# START OF PASSAGE GIVEN
Firm tofu cut into blocks first. Lay them out on a plate on a paper towel, Microwave 30-45 sec full power depending on your microwave wattage, then pat dry. It should expel more water from the surface than if you simply pat them dry. Definitely less bubbling up in the wok oil.

Pros
+ less water
+ safer frying
+ crispier


----------



## millionsknives (Apr 25, 2014)

Okay guys let's get serious. This is my second entry. KUNG PAO LOTUS ROOT. I keep telling everyone all they need is a $20 chinese cleaver and a 100k BTU wok burner and I'm sticking to that story.

Prep:
-Deep fry the lotus root slices 1-2 min to soften it up a bit and to get the surface bumpy. Better sauce adhesion..
-Sichuan chili oil (sichuan peppercorns, chiles) pre make and keep ready in a squeeze bottle.

Stir fry add in this order:
1) Chili oil then scallion whites and more dry chiles.
2) Peanuts
3) Lotus root
4) Dark soy
5) shaoxing vinegar










Just the right amount of crunch left in the lotus root. There's heat and numbing just like I want. You know it's spicy when you sneeze when stir frying...

I'll take a perfectly cooked lotus root over shrimp or chicken. I don't miss meat in this dish at all.


----------



## morning glory (May 28, 2015)

millionsknives said:


> Okay guys let's get serious. This is my second entry. KUNG PAO LOTUS ROOT. I keep telling everyone all they need is a $20 chinese cleaver and a 100k BTU wok burner and I'm sticking to that story.


Fabulous! Where am I to get lotus root? Its an ingredient I've had my eye on for a while (envy). It hard to find in the UK.


----------



## morning glory (May 28, 2015)

Brinjal Bhaji with two kinds of aubergine (eggplant). This is quite a simple curry so long as you have the Balti mix to hand. See Balti Spice Mix.










I used the green Thai aubergine and the white aubergine (known as a snowbergine!):


----------



## chefross (May 5, 2010)

peachcreek said:


> View attachment 64194
> 
> 
> French Lace Cookies.
> ...


You may have a problem with the brown sugar though. It is not vegan just as honey is not vegan. Crushed charred animal bone is used in the production of sugar. It is added to make the sugar white. Molasses is added to the sugar to make brown sugar. So unless the sugar you used was specifically vegan.........well......sorry


----------



## rpooley (Dec 1, 2015)
# END OF PASSAGE GIVEN
# START OF RAW DATA
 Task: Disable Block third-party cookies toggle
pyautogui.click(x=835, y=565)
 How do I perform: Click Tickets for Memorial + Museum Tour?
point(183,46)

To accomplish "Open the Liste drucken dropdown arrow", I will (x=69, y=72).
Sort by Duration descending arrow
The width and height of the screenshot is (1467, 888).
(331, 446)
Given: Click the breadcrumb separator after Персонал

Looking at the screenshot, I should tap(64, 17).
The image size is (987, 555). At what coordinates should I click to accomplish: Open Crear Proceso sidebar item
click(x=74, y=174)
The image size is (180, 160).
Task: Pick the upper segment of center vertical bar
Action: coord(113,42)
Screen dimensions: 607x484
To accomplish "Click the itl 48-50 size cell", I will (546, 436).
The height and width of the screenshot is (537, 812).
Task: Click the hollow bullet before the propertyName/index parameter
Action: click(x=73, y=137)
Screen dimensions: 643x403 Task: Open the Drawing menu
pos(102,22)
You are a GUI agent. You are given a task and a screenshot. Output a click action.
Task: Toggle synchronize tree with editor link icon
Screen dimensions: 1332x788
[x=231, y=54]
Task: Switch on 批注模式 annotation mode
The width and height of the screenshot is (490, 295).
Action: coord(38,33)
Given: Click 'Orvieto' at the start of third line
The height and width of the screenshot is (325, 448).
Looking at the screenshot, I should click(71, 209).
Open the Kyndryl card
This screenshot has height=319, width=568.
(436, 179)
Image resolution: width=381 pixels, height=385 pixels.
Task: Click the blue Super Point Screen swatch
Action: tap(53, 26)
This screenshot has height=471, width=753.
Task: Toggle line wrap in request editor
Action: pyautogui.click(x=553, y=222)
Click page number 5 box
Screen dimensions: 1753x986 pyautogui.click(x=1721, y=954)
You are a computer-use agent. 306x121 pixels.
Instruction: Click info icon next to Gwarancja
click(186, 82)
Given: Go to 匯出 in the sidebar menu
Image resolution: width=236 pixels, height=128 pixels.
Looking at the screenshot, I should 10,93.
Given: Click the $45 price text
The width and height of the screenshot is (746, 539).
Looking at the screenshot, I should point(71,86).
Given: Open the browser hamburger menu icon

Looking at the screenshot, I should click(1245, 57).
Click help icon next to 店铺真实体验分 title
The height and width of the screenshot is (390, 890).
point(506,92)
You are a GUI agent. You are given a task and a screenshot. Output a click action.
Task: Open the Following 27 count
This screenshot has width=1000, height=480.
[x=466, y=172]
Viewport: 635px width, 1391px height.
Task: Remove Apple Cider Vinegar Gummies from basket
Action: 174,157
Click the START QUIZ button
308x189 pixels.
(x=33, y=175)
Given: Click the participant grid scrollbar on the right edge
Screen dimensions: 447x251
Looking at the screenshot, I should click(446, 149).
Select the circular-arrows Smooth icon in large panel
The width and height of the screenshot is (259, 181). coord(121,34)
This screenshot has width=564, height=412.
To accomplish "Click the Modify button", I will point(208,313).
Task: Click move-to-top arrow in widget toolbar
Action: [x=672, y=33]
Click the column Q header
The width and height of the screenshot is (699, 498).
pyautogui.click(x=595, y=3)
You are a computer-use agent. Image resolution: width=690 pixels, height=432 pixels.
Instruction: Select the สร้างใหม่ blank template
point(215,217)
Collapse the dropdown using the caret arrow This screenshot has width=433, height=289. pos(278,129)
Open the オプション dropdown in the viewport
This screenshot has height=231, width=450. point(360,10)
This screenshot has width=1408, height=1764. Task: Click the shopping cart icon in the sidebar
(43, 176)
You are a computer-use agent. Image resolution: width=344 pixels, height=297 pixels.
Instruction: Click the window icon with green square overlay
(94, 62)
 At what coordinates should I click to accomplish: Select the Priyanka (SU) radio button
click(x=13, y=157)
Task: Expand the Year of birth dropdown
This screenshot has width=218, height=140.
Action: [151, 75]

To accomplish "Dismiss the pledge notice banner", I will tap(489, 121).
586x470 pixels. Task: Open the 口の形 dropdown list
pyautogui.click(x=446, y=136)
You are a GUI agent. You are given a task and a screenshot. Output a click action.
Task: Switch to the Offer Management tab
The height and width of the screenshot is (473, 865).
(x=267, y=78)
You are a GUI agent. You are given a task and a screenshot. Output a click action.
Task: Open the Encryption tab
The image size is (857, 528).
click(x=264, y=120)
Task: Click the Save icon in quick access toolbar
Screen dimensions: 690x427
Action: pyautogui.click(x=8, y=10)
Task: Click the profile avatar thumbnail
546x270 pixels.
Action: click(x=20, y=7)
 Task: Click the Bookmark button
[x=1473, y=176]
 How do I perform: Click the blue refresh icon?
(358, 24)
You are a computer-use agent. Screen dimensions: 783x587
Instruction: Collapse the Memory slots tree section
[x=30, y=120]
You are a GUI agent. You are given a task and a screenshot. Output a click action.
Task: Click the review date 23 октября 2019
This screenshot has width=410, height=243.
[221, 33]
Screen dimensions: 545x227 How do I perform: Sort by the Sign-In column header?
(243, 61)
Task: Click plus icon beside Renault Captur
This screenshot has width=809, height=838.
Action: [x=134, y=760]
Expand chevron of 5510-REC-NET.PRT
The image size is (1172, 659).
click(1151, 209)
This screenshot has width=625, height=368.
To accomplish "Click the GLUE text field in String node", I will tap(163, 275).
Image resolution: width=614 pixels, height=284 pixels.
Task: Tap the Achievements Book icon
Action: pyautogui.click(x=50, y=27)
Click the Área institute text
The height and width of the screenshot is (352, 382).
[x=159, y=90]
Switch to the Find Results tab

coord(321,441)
# END OF RAW DATA
SET PROBLEM
Can you resume the cooking forum thread on meatless dishes from the point where it stops? The records are separate material and have nothing to do with the cooking forum thread.

EXERCISE RESPONSE
How do you know someone is vegan?

Don’t worry. They’ll tell you.


----------



## chefross (May 5, 2010)

....Yes, so this got me to thinking if charred animal bones are used in the production of sugar, but it is NOT an ingredient In sugar, than is it still considered vegan. How would that compare to a percentage of ground up insects in flour?


----------



## peachcreek (Sep 21, 2001)

I read about sugar and the bone char filtration process. There is no animal product in the sugar, regardless of how inhumane the production process may be. This is about cooking, not ethics. I stand by my entry.
Oh, while the More Vegan Than Thou card has been played....shellac?


----------



## chefross (May 5, 2010)

peachcreek said:


> I read about sugar and the bone char filtration process. There is no animal product in the sugar, regardless of how inhumane the production process may be. This is about cooking, not ethics. I stand by my entry.
> Oh, while the More Vegan Than Thou card has been played....shellac?


"Ouch" peachtree......I wasn't questioning your entry, just asking a question....and you're right about the charred bone in the process, NOT the sugar.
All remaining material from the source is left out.